In the northeastern United States, the decline of the native suite of diadromous fish has been attributed to dams, overfishing, and pollution (Moring 2005). Marine survival has also become more widely recognized as an important influence in population dynamics, particularly for Atlantic salmon Salmo salar. A substantial decline (i.e., regime shift) in the productivity of the marine environment since the early 1990s is correlated with Atlantic salmon population declines throughout their range (Chaput et al. 2005). The historic declines and consequent low abundances in contemporary diadromous populations (particularly for Atlantic salmon in Maine) are largely attributable to the construction and operation of dams (Cutting 1959; NRC 2004; Gephard 2008).

In response to the declines in diadromous fish populations, both small-scale (e.g., fishway installations; see Havey 1961) and large-scale restoration efforts (e.g., the removal of Edwards Dam; see Casper et al. 2006) have been undertaken to enhance stocks in the Northeast. However, assessing the success of these projects has been difficult for two key reasons. First, few restoration projects incorporate monitoring ecological changes (Hart et al. 2002).

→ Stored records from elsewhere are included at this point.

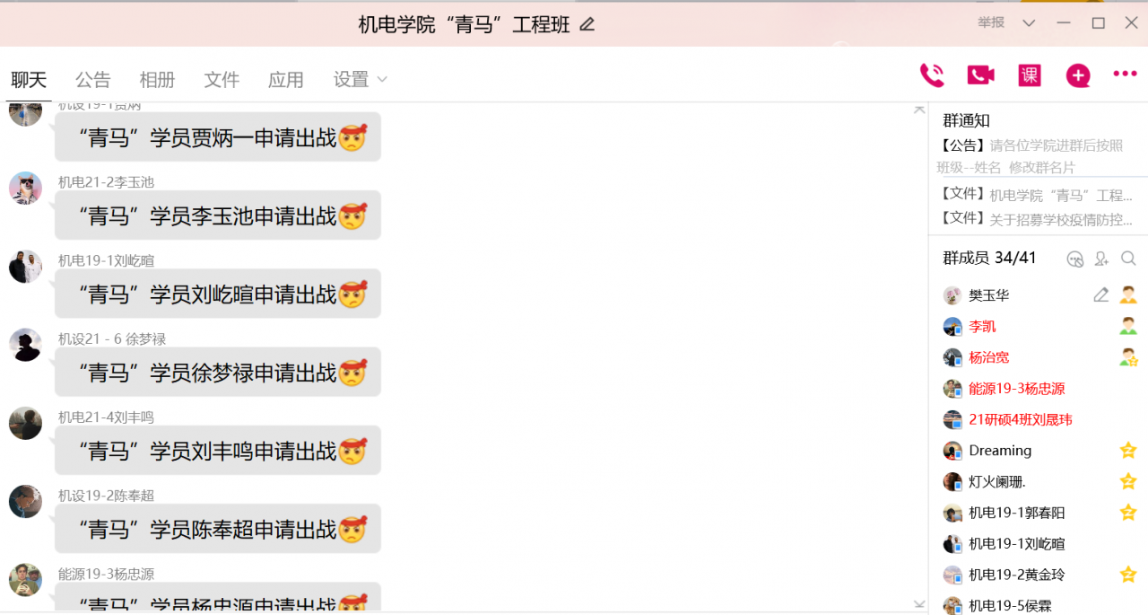Start a group voice call
Viewport: 1148px width, 615px height.
tap(932, 75)
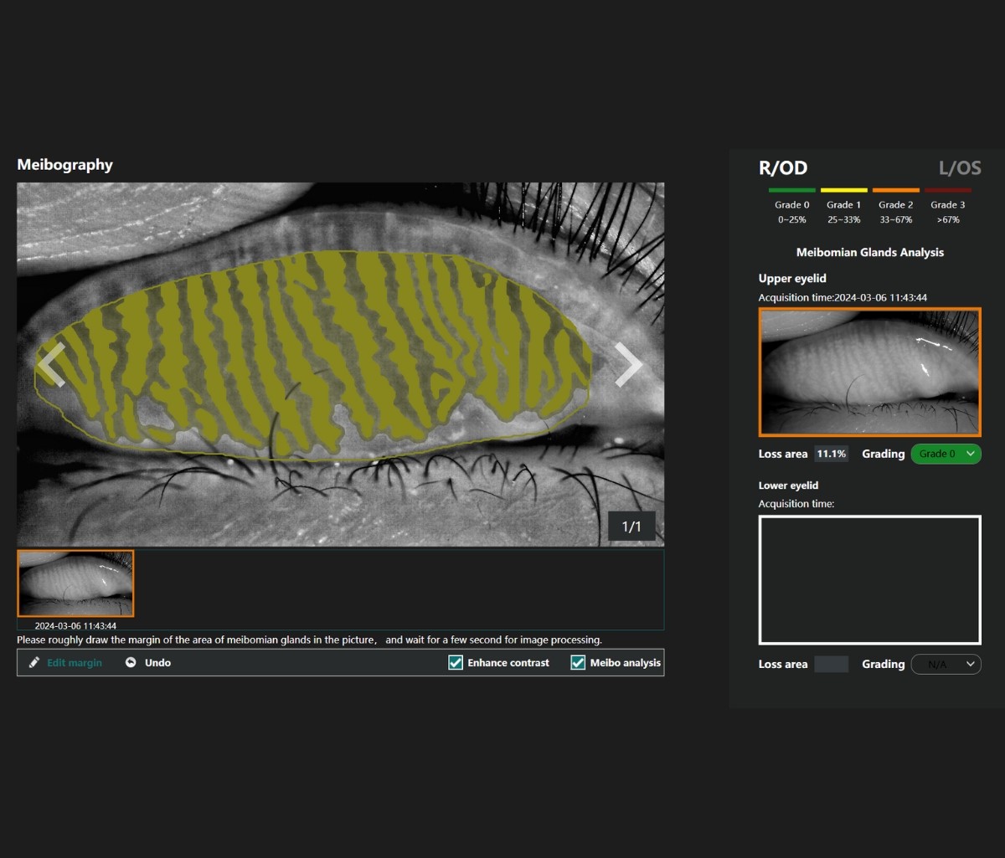
Task: Switch to the L/OS eye tab
Action: (959, 168)
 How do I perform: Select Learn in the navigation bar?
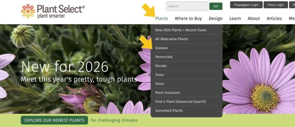[235, 18]
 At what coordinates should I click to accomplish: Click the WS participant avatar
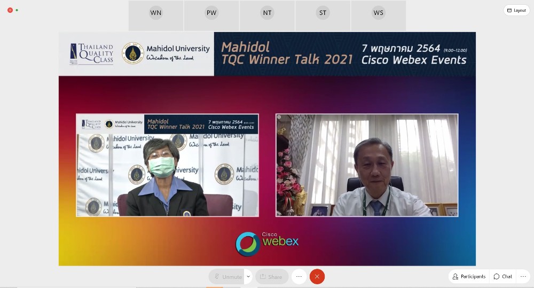[x=378, y=13]
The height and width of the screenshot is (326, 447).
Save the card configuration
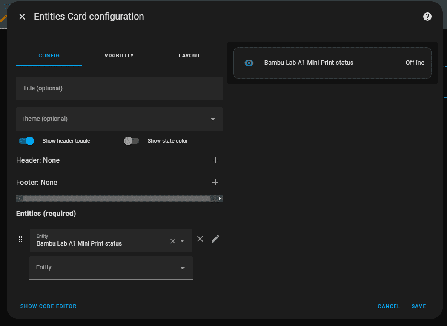pyautogui.click(x=418, y=306)
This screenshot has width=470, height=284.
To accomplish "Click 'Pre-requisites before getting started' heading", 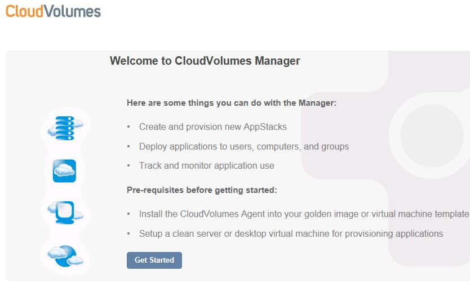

As a result, many projects are touted as “highly successful” without evidence. Also, Stanley and Doyle (2003) highlight the paucity of data supporting even the most basic results from dam removals: enhanced migratory fish access. Stanley and Doyle (2003) noted that as of that time no studies had documented changes in the population size of migratory fish attributable to dam removal. Second, there has been a lack of consensus regarding what constitutes a successful river restoration project. The five criteria proposed by Palmer et al. (2005) and responses by Jansson et al. (2005) and Gillilan et al. (2005) have greatly advanced progress toward refining standards of evaluation. The first criterion for a successful river restoration project, introduced by Palmer et al. (2005), is the idea of a “guiding image” that allows for a more precise evaluation of project success and failure. The other four criteria are ecosystem improvement, increased resiliency, no lasting harm, and ecological assessment.

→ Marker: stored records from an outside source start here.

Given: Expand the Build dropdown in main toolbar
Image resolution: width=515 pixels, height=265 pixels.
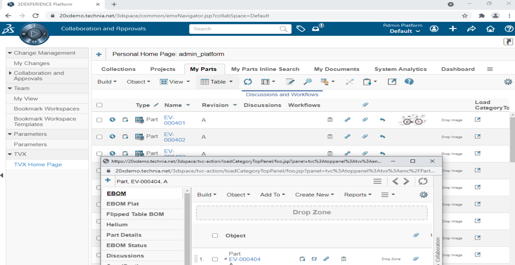Looking at the screenshot, I should click(107, 82).
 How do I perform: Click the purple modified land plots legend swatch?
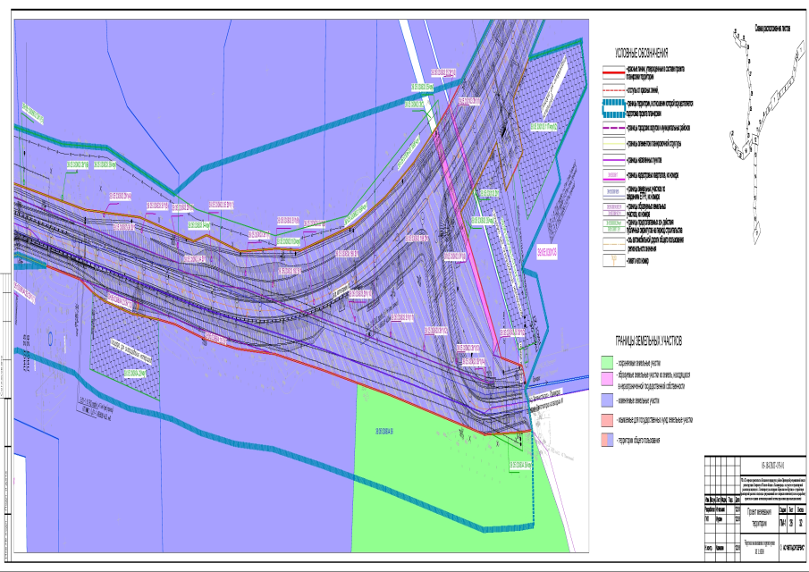coord(606,401)
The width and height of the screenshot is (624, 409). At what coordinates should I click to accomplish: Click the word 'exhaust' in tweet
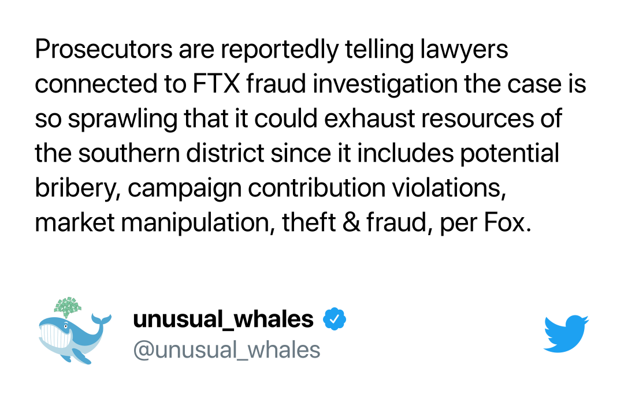pos(370,118)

The Penobscot River Restoration Project (PRRP) is among the largest and most ambitious river restoration projects currently under way in the United States. The Penobscot River is the second largest river basin in New England, covering approximately 22,265 square kilometers, and drains most of central Maine. Historically, the Penobscot River held significant numbers of diadromous fish species, including alewives Alosa psuedoharengus, American eels Anguilla rostrata, American shad A. sapidissima, Atlantic salmon, Atlantic sturgeon Acipenser oxyrinchus, Atlantic tomcod Microgadus tomcod, blueback herring A. aestivalis, rainbow smelt Osmerus mordax, sea lamprey Petromyzon marinus, shortnose sturgeon Acipenser brevirostrum, and striped bass Morone saxatillis. Throughout much of the 19th century, the estimated annual commercial harvest of alosines in the Penobscot River numbered in the millions (Foster and Atkins 1869). Presettlement abundance estimates of anadromous Atlantic salmon spawners range from 40,000 (Baum 1983) to 100,000 (Foster and Atkins 1869).

Many diadromous fish populations are presently at all-time lows in Maine. River herring populations are well below historical estimates, and alewife and blueback herring are listed as a species of concern by the National Marine Fisheries Service (NMFS). There is no longer a commercial fishery for American shad in Maine due to dwindling stocks, and the species has been extirpated from many rivers in the state. Atlantic salmon and shortnose sturgeon are listed as endangered (USOFR 1967, 2009) under the U.S. Endangered Species Act (1973). Additionally, in 2012 Atlantic sturgeon were listed as threatened within the Gulf of Maine distinct population segment (USOFR 2012). The current low abundance of diadromous fish has served as the main impetus for the restoration of the Penobscot River.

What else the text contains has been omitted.